Takeaway #10: Our Top Campaign Templates
We looked at all of our 78 campaigns and compared the open rates, reply rates and actual conversion rate i.e. earned backlinks.
Campaign A, B and C scored the highest open rates of all 78 campaigns. Campaigns C, D and E scored the three highest conversion rates.
This is obviously a very useful way to analyze your campaigns as you might be having a winning email that gets no opens because the subject line sucks.
And vice versa.
Interestingly all three campaigns with the highest open rates used the same subject line – a quite simple ”Question?”
For the follow-up, we used “RE: Question?.”
The other two campaigns used Quick question and Question for you?
The best performing email campaign in terms of highest reply rates and the second-highest final conversion rate was Campaign E.
Summary And Conclusion
Cold outreach provides an excellent way to accelerate your SEO, sales and marketing efforts. It also provides a great way to test new product ideas cheaply and rapidly.

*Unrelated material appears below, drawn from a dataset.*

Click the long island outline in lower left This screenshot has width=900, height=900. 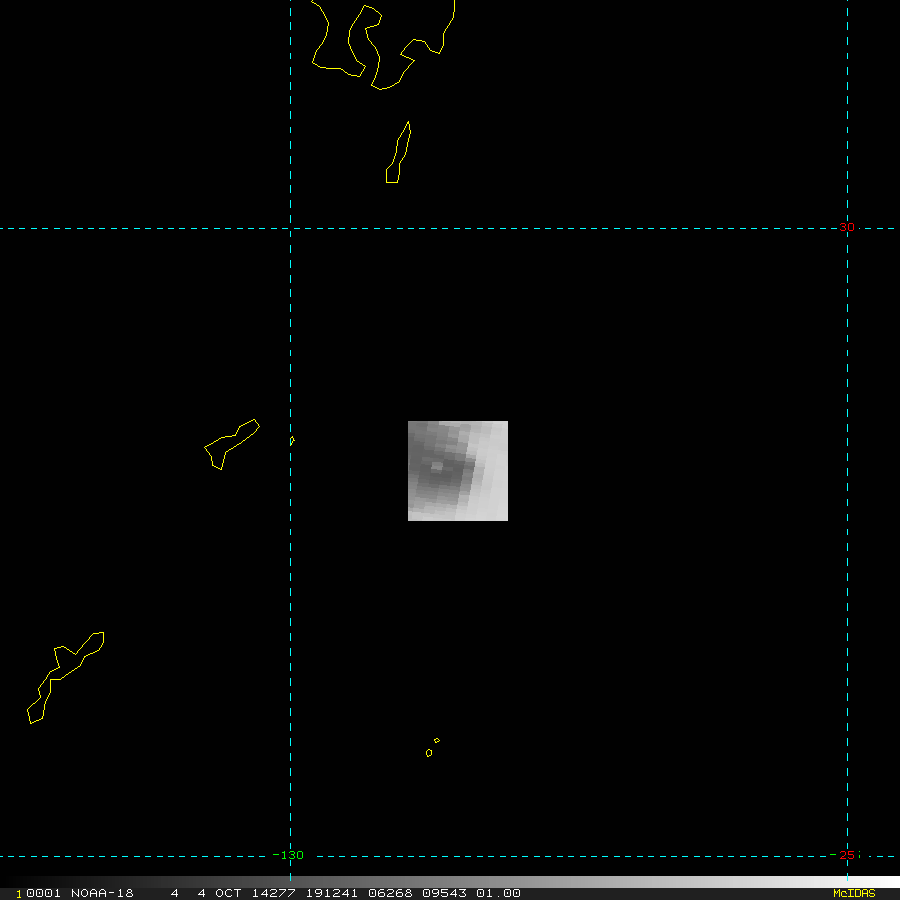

The study shows you can even build up a business on the back of such campaigns.
In terms of what moves the needle the most, the biggest one I would say is follow-up emails as that proved to be the best campaign performance enhancer.
Using the name of your recipients informally can give you an additional boost.
Repeat business is also interesting. If you’ve done a deal or a business with someone in the past they will be more likely to do it again.
That’s no news, but it’s nice to see it work in a campaign such as this one.
In terms of the best days to send out your emails, I would say the most important thing is to send them. If you’re doing volume outreach it shouldn’t matter much.
Finally, yes it is a numbers game but there are more tools and various kinds of API services that can turn this process into a matter of minutes while allowing you to send out credible, highly-personalized cold emails.
Many people feel resistance to cold outreach link building, but pros know it works even though the landscape is indeed getting more competitive.